====== Task input

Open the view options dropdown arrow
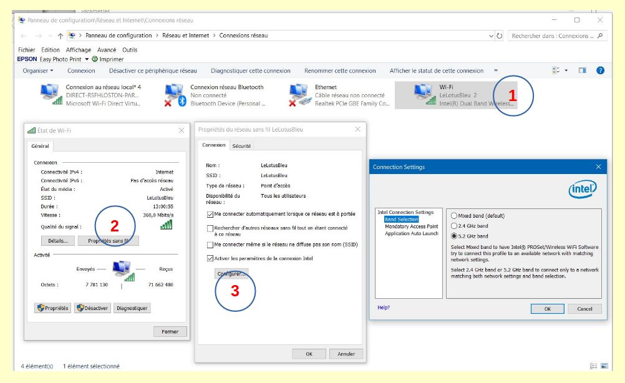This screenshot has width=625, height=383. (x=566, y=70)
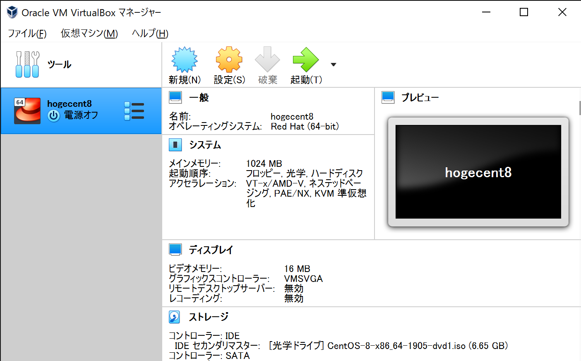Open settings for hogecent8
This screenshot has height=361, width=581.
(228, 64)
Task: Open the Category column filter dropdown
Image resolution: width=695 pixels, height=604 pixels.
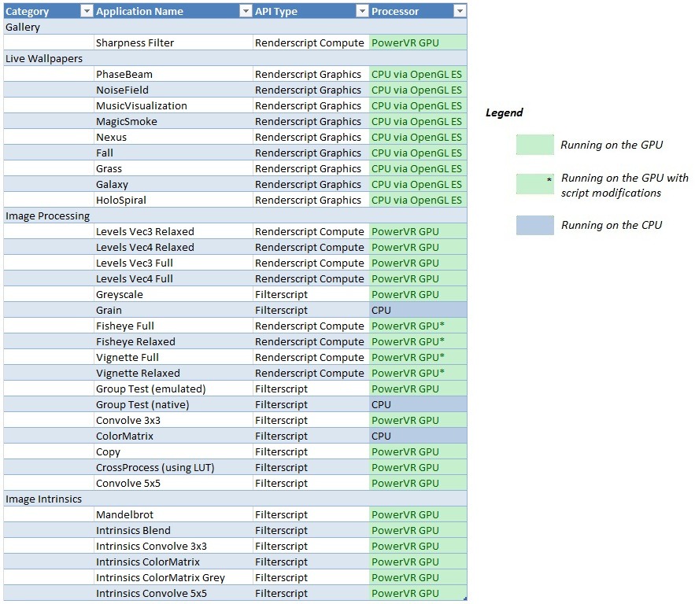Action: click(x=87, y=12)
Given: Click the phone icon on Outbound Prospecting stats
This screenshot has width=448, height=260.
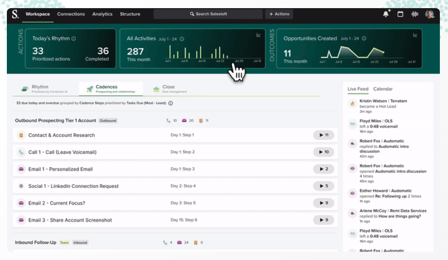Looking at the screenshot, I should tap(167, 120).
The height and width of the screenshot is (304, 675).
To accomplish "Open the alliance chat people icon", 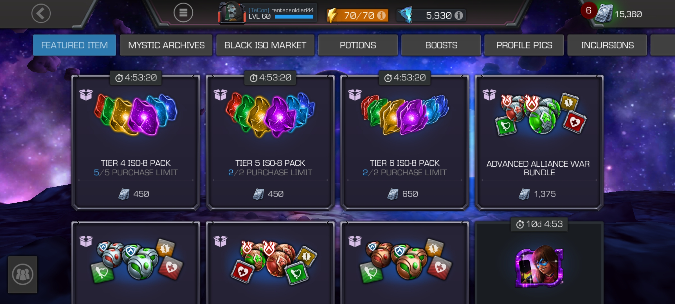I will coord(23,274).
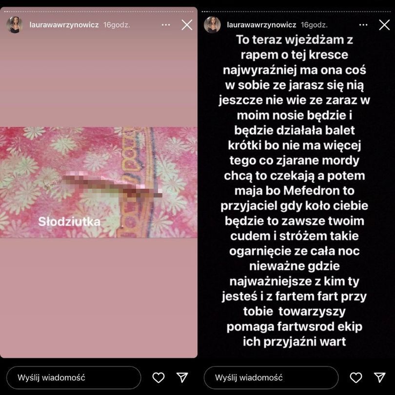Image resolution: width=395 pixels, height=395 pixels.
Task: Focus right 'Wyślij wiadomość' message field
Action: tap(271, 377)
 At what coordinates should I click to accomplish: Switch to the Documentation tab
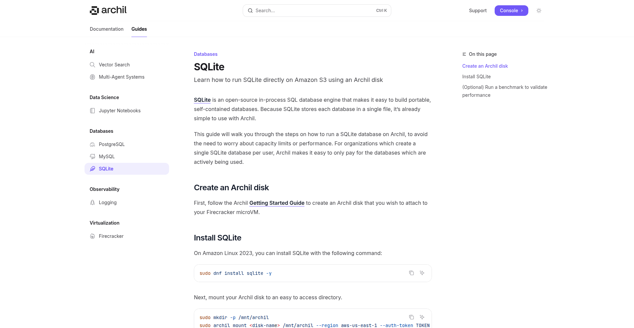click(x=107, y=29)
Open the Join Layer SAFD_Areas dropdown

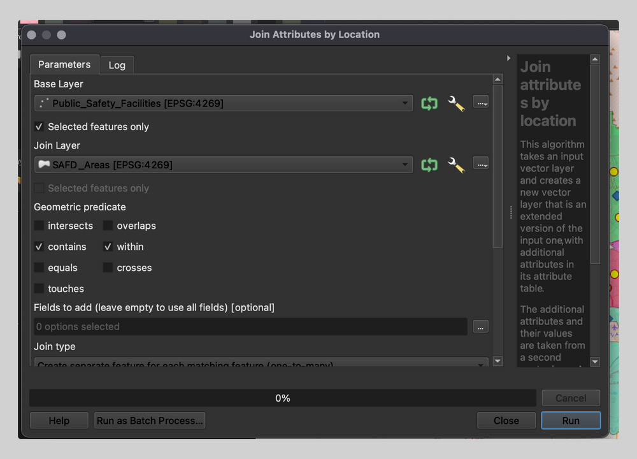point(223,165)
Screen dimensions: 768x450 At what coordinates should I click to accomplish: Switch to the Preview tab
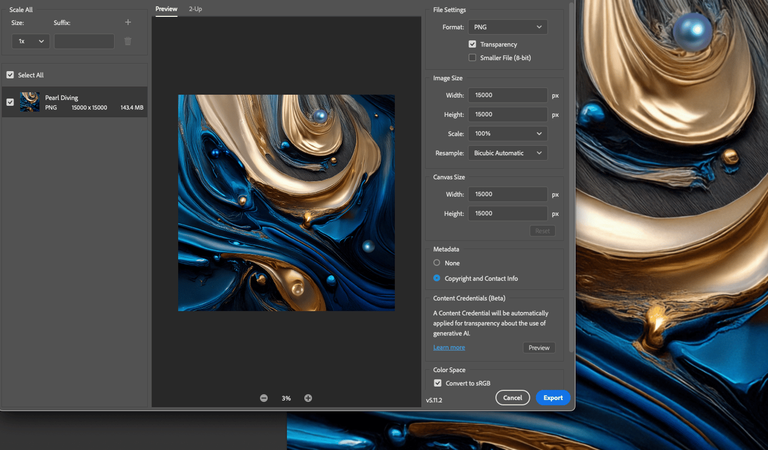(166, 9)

============
====== Task input

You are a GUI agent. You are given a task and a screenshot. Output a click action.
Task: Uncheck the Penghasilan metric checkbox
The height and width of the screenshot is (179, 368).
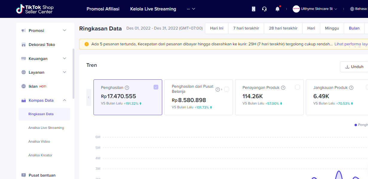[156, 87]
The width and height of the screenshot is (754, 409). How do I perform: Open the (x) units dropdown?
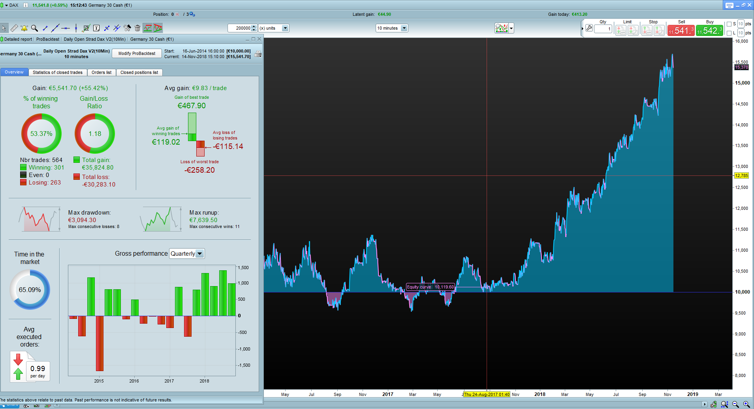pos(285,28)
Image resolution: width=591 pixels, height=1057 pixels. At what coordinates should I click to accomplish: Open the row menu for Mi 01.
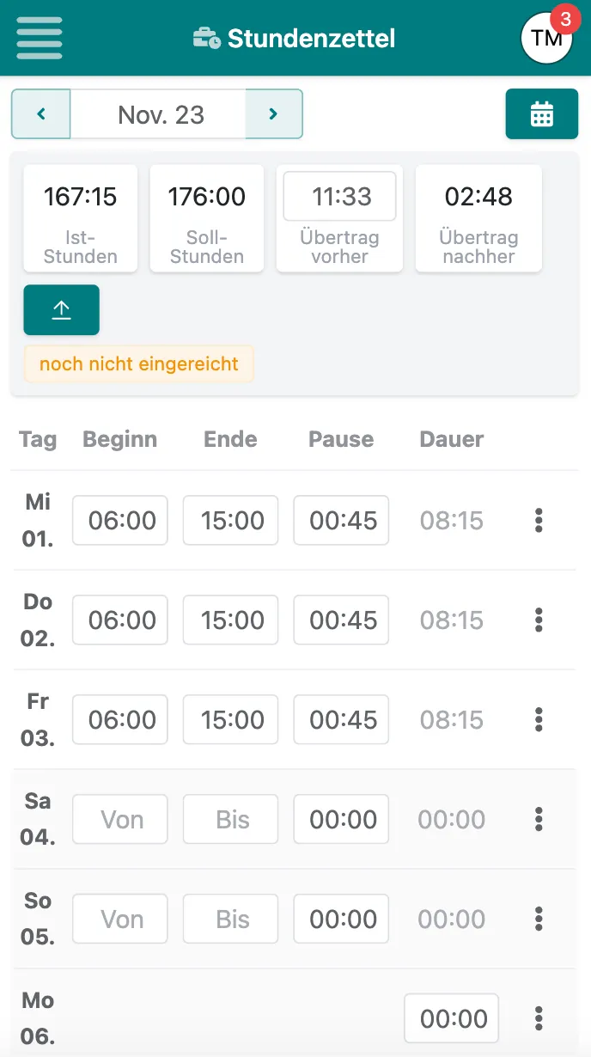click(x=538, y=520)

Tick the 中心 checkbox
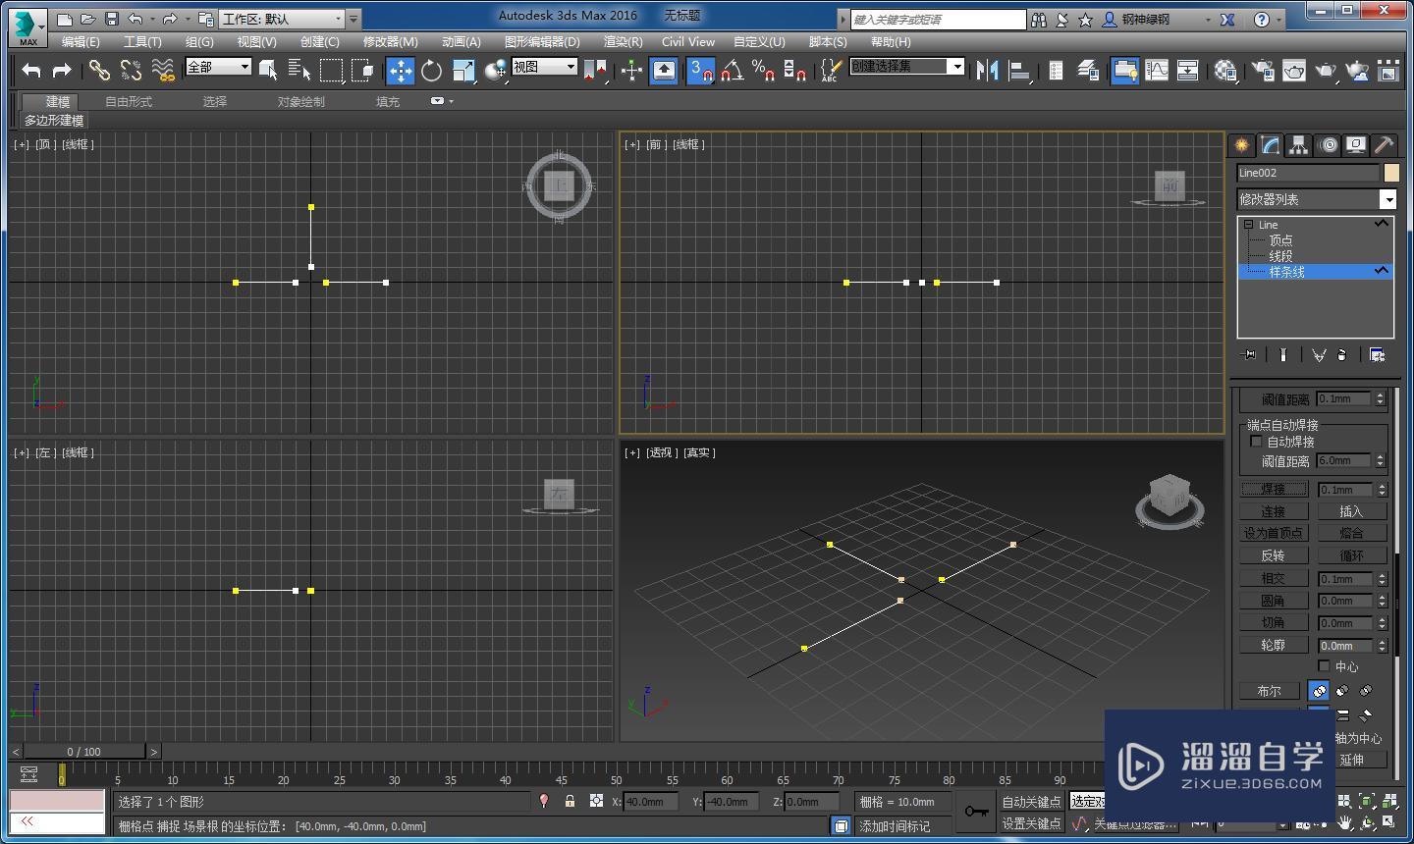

============

Starting at the line containing "Task: Open the" and stopping at the line containing "The height and width of the screenshot is (304, 675).", output every line above exactly, both ends included, with pictures omitted.

* _Task response_
Task: Open the Category column filter dropdown
Image resolution: width=695 pixels, height=604 pixels.
Action: click(x=87, y=12)
Given: Click the phone icon on Outbound Prospecting stats
This screenshot has width=448, height=260.
Looking at the screenshot, I should tap(167, 120).
The height and width of the screenshot is (304, 675).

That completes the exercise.